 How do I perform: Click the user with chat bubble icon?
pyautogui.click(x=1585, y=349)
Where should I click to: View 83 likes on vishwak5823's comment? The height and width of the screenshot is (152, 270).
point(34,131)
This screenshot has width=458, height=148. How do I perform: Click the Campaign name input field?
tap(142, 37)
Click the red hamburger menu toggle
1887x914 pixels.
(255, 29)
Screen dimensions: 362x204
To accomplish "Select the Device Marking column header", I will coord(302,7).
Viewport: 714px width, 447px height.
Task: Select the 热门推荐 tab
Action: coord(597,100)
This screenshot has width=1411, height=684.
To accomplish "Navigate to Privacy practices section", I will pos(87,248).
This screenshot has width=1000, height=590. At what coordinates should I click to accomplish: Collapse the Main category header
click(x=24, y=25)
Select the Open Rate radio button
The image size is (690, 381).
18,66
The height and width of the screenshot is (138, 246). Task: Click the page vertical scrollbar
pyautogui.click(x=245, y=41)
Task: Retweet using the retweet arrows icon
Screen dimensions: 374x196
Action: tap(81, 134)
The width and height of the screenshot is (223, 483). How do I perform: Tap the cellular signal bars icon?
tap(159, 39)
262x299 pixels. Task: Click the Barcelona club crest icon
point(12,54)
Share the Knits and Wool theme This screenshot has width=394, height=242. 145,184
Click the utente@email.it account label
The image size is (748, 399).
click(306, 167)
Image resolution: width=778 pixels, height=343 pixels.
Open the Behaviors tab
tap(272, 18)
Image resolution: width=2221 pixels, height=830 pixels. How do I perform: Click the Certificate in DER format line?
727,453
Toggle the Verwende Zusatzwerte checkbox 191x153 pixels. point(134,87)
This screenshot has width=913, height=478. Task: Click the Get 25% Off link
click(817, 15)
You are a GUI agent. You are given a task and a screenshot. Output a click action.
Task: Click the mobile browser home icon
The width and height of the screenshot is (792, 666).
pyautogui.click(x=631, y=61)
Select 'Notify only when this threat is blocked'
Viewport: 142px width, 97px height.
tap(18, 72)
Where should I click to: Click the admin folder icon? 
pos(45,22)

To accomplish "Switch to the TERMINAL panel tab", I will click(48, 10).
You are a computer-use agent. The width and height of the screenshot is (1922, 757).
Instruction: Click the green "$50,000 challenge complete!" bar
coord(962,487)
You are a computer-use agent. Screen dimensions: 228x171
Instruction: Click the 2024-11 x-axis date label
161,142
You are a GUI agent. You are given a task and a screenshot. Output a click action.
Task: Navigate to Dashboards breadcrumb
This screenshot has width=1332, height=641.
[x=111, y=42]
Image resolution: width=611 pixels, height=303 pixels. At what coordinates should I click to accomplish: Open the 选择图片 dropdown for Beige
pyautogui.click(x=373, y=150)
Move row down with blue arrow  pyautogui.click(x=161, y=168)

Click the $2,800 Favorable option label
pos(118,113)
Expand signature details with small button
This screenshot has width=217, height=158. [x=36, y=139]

### ASSIGNED TASK
Wherever a line of the data above contains "agent", copy that line.

### SOLUTION
You are a GUI agent. You are given a task and a screenshot. Output a click action.
You are a computer-use agent. The width and height of the screenshot is (1922, 757).
You are a computer-use agent. Screen dimensions: 228x171
You are a GUI agent. You are given a task and a screenshot. Output a click action.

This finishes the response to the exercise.